START Exercise data

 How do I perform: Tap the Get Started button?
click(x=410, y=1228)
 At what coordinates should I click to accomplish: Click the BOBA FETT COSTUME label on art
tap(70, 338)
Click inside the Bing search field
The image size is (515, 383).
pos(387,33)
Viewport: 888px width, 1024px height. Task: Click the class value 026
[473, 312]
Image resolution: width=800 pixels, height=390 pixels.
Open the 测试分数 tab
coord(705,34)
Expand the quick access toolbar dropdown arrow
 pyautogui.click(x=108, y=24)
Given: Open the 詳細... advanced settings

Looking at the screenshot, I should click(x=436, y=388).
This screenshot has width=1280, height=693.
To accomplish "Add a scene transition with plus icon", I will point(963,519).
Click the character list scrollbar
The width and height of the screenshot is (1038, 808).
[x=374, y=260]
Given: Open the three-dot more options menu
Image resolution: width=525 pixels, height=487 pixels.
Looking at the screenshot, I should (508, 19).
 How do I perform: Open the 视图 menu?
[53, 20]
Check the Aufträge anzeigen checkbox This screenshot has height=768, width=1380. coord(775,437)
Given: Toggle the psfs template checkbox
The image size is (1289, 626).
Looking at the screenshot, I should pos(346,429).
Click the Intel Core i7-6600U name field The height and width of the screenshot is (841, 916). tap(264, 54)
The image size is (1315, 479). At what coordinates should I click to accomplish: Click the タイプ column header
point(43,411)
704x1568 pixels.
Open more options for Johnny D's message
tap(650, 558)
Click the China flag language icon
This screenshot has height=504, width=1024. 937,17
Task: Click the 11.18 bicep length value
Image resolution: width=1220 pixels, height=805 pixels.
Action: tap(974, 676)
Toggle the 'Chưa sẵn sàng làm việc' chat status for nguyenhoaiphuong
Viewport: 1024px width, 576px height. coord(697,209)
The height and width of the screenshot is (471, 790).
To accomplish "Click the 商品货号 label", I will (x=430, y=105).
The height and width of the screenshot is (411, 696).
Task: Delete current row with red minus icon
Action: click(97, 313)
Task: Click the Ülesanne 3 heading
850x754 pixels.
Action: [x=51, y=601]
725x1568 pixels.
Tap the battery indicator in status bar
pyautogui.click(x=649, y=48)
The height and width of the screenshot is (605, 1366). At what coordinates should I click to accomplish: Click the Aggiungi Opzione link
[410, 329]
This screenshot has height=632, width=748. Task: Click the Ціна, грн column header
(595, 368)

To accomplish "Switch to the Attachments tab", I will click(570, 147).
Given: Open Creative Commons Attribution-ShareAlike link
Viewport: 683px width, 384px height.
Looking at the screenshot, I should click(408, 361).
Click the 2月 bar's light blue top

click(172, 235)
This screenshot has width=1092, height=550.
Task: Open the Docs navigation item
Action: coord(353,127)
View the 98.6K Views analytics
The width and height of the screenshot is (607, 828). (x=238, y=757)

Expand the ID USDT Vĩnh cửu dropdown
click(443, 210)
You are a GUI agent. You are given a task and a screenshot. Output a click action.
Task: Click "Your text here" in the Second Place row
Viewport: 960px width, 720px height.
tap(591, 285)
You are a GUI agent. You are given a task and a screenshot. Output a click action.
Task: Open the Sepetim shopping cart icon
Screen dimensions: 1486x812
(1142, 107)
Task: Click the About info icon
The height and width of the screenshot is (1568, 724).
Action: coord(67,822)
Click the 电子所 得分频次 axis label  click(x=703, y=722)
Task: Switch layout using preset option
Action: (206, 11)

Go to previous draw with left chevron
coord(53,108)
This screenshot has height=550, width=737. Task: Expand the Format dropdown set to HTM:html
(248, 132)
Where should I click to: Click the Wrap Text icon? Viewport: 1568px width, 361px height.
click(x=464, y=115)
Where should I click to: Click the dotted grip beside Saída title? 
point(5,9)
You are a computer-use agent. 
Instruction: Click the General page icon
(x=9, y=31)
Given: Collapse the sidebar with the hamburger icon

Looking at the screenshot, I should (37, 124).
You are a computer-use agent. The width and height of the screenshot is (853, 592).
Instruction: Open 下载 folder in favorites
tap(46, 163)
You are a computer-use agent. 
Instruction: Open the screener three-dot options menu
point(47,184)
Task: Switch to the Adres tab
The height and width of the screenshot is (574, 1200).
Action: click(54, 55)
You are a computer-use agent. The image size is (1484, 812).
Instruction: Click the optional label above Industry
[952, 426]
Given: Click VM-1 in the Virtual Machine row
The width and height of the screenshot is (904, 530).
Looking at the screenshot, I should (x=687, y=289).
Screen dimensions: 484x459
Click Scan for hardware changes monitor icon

END Exercise data

### Assignment
This exercise requires all the entries to be written out again exactly.

### Problem solution
 How do I perform: Tap the Get Started button?
click(x=410, y=1228)
 At what coordinates should I click to accomplish: Click the BOBA FETT COSTUME label on art
tap(70, 338)
Click inside the Bing search field
The image size is (515, 383).
pos(387,33)
Viewport: 888px width, 1024px height. Task: Click the class value 026
[473, 312]
Image resolution: width=800 pixels, height=390 pixels.
Open the 测试分数 tab
coord(705,34)
Expand the quick access toolbar dropdown arrow
 pyautogui.click(x=108, y=24)
Given: Open the 詳細... advanced settings

Looking at the screenshot, I should click(x=436, y=388).
This screenshot has width=1280, height=693.
To accomplish "Add a scene transition with plus icon", I will point(963,519).
Click the character list scrollbar
The width and height of the screenshot is (1038, 808).
[x=374, y=260]
Given: Open the three-dot more options menu
Image resolution: width=525 pixels, height=487 pixels.
Looking at the screenshot, I should (508, 19).
 How do I perform: Open the 视图 menu?
[53, 20]
Check the Aufträge anzeigen checkbox This screenshot has height=768, width=1380. coord(775,437)
Given: Toggle the psfs template checkbox
The image size is (1289, 626).
Looking at the screenshot, I should pos(346,429).
Click the Intel Core i7-6600U name field The height and width of the screenshot is (841, 916). tap(264, 54)
The image size is (1315, 479). At what coordinates should I click to accomplish: Click the タイプ column header
point(43,411)
704x1568 pixels.
Open more options for Johnny D's message
tap(650, 558)
Click the China flag language icon
This screenshot has height=504, width=1024. 937,17
Task: Click the 11.18 bicep length value
Image resolution: width=1220 pixels, height=805 pixels.
Action: tap(974, 676)
Toggle the 'Chưa sẵn sàng làm việc' chat status for nguyenhoaiphuong
Viewport: 1024px width, 576px height. coord(697,209)
The height and width of the screenshot is (471, 790).
To accomplish "Click the 商品货号 label", I will (x=430, y=105).
The height and width of the screenshot is (411, 696).
Task: Delete current row with red minus icon
Action: click(97, 313)
Task: Click the Ülesanne 3 heading
850x754 pixels.
Action: [x=51, y=601]
725x1568 pixels.
Tap the battery indicator in status bar
pyautogui.click(x=649, y=48)
The height and width of the screenshot is (605, 1366). At what coordinates should I click to accomplish: Click the Aggiungi Opzione link
[410, 329]
This screenshot has height=632, width=748. Task: Click the Ціна, грн column header
(595, 368)

To accomplish "Switch to the Attachments tab", I will click(570, 147).
Given: Open Creative Commons Attribution-ShareAlike link
Viewport: 683px width, 384px height.
Looking at the screenshot, I should click(408, 361).
Click the 2月 bar's light blue top

click(172, 235)
This screenshot has width=1092, height=550.
Task: Open the Docs navigation item
Action: coord(353,127)
View the 98.6K Views analytics
The width and height of the screenshot is (607, 828). (x=238, y=757)

Expand the ID USDT Vĩnh cửu dropdown
click(443, 210)
You are a GUI agent. You are given a task and a screenshot. Output a click action.
Task: Click "Your text here" in the Second Place row
Viewport: 960px width, 720px height.
tap(591, 285)
You are a GUI agent. You are given a task and a screenshot. Output a click action.
Task: Open the Sepetim shopping cart icon
Screen dimensions: 1486x812
(1142, 107)
Task: Click the About info icon
The height and width of the screenshot is (1568, 724).
Action: coord(67,822)
Click the 电子所 得分频次 axis label  click(x=703, y=722)
Task: Switch layout using preset option
Action: (206, 11)

Go to previous draw with left chevron
coord(53,108)
This screenshot has height=550, width=737. Task: Expand the Format dropdown set to HTM:html
(248, 132)
Where should I click to: Click the Wrap Text icon? Viewport: 1568px width, 361px height.
click(x=464, y=115)
Where should I click to: Click the dotted grip beside Saída title? 
point(5,9)
You are a computer-use agent. 
Instruction: Click the General page icon
(x=9, y=31)
Given: Collapse the sidebar with the hamburger icon

Looking at the screenshot, I should (37, 124).
You are a computer-use agent. The width and height of the screenshot is (853, 592).
Instruction: Open 下载 folder in favorites
tap(46, 163)
You are a computer-use agent. 
Instruction: Open the screener three-dot options menu
point(47,184)
Task: Switch to the Adres tab
The height and width of the screenshot is (574, 1200).
Action: click(54, 55)
You are a computer-use agent. The image size is (1484, 812).
Instruction: Click the optional label above Industry
[952, 426]
Given: Click VM-1 in the Virtual Machine row
The width and height of the screenshot is (904, 530).
Looking at the screenshot, I should (x=687, y=289).
Screen dimensions: 484x459
Click Scan for hardware changes monitor icon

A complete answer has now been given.